## [Records supplied]

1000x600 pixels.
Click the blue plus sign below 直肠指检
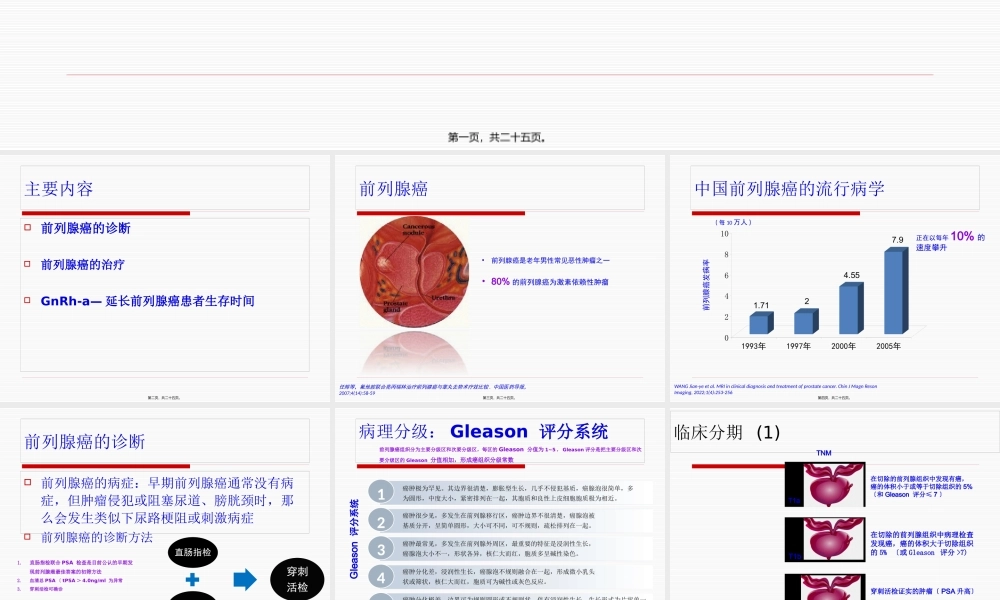click(192, 578)
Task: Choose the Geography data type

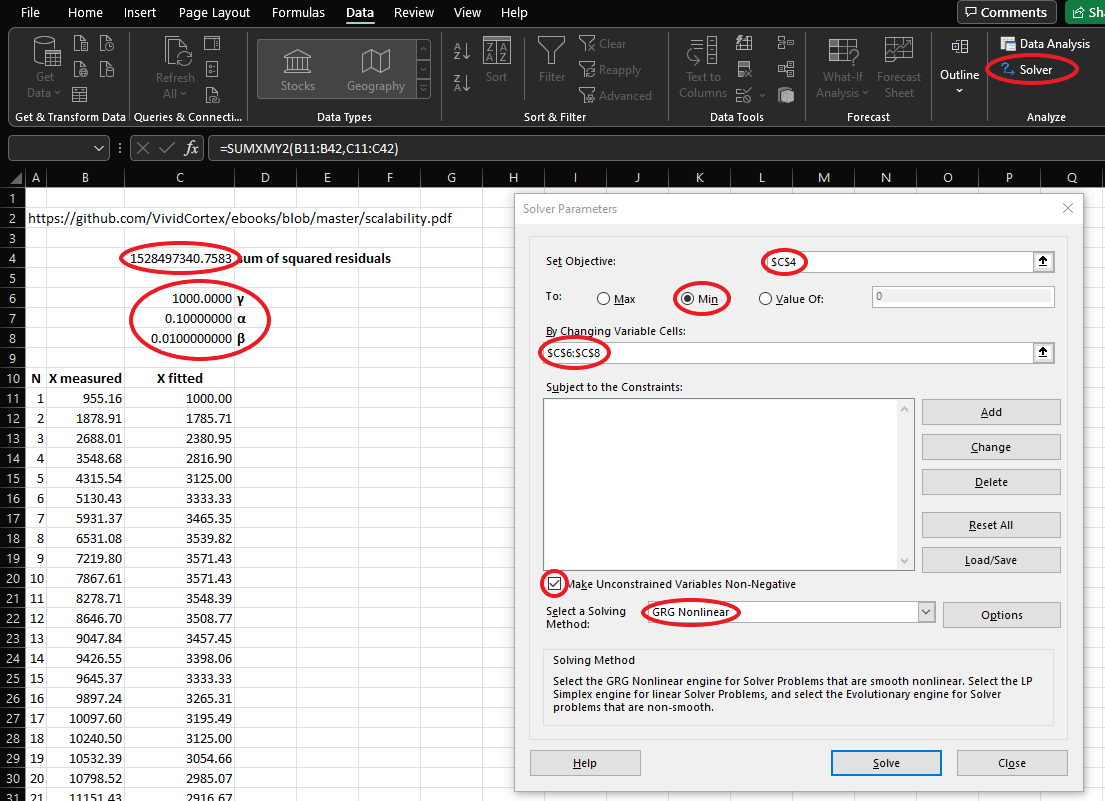Action: coord(376,69)
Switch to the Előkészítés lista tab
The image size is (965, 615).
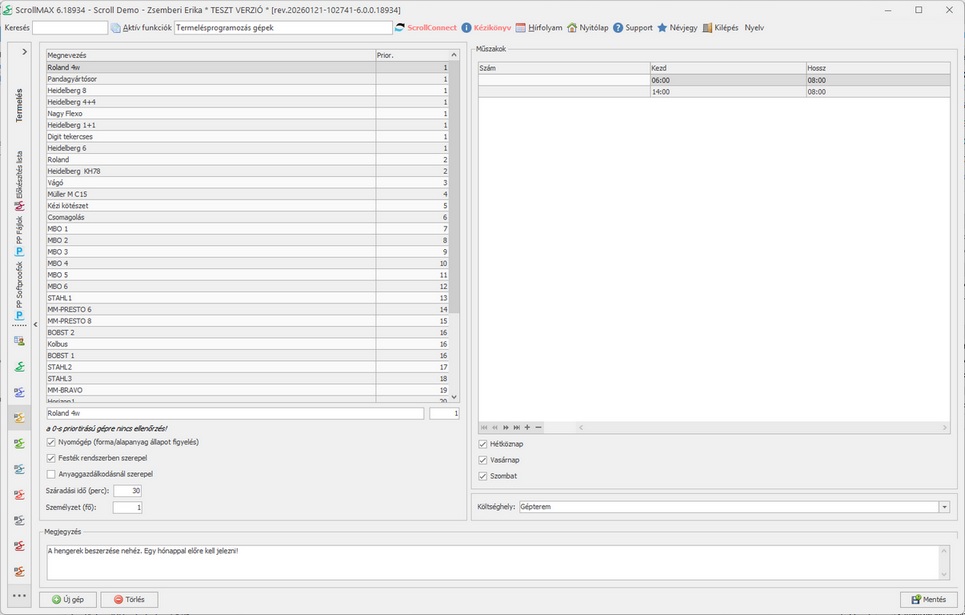click(x=19, y=174)
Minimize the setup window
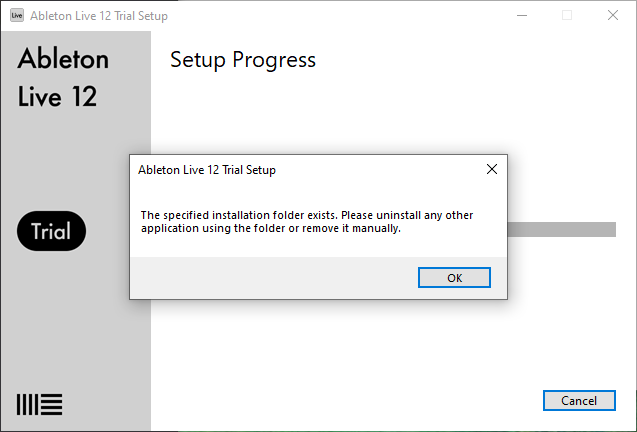Image resolution: width=637 pixels, height=432 pixels. click(522, 15)
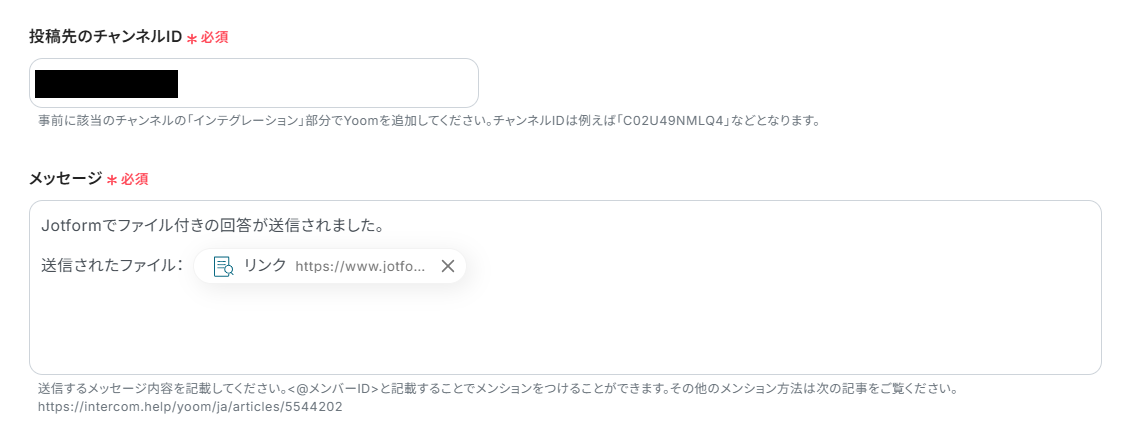
Task: Place cursor in the Jotformでファイル付きの回答 line
Action: [212, 226]

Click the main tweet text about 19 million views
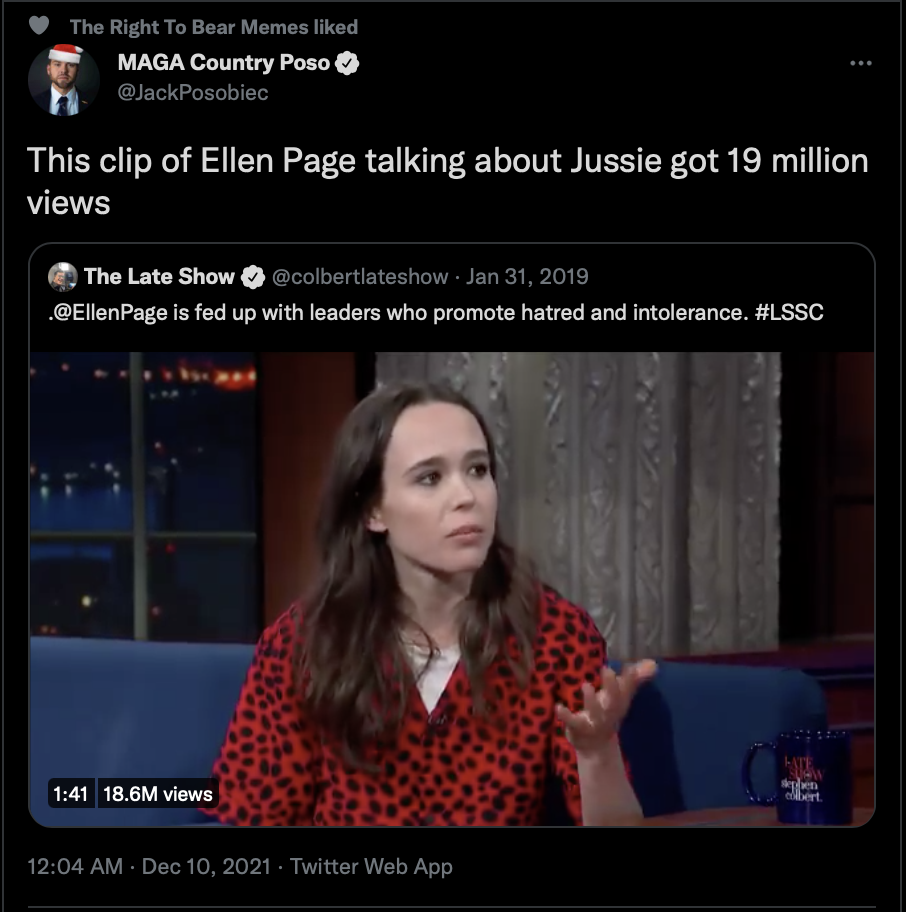pyautogui.click(x=447, y=181)
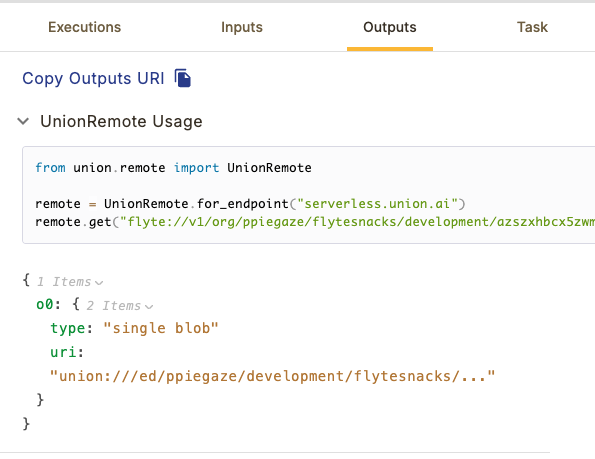The width and height of the screenshot is (595, 459).
Task: Select the Outputs tab
Action: click(x=390, y=27)
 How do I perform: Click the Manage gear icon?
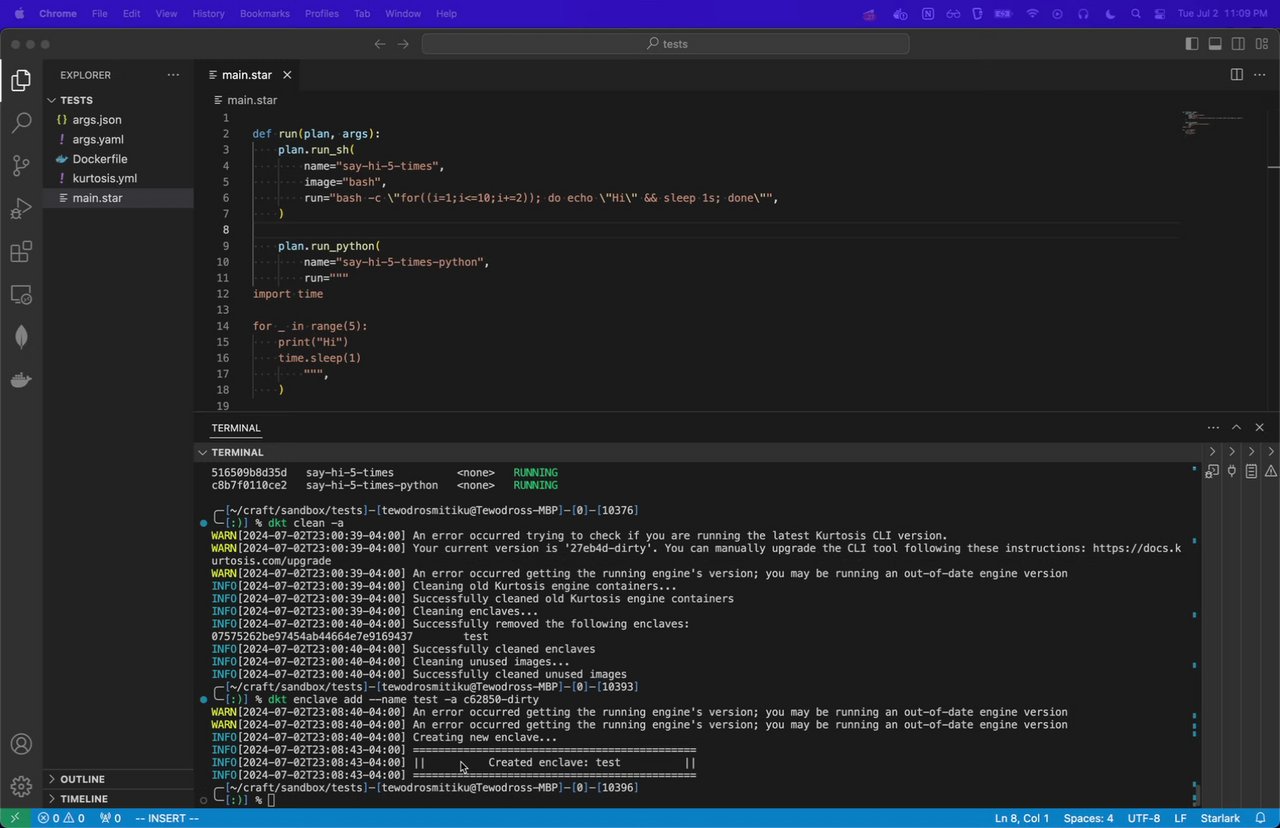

## [How to complete this task]
All of the data must be set down exactly, with no pictures included.

## [Task result]
1000x600 pixels.
Click the blue plus sign below 直肠指检
click(192, 578)
Task: Choose the Geography data type

Action: coord(376,69)
Switch to the Előkészítés lista tab
The image size is (965, 615).
click(x=19, y=174)
Minimize the setup window
Image resolution: width=637 pixels, height=432 pixels. click(522, 15)
Task: Place cursor in the Jotformでファイル付きの回答 line
Action: [212, 226]

Click the main tweet text about 19 million views
pyautogui.click(x=447, y=181)
The width and height of the screenshot is (595, 459).
Task: Select the Outputs tab
Action: click(x=390, y=27)
 How do I perform: Click the Manage gear icon?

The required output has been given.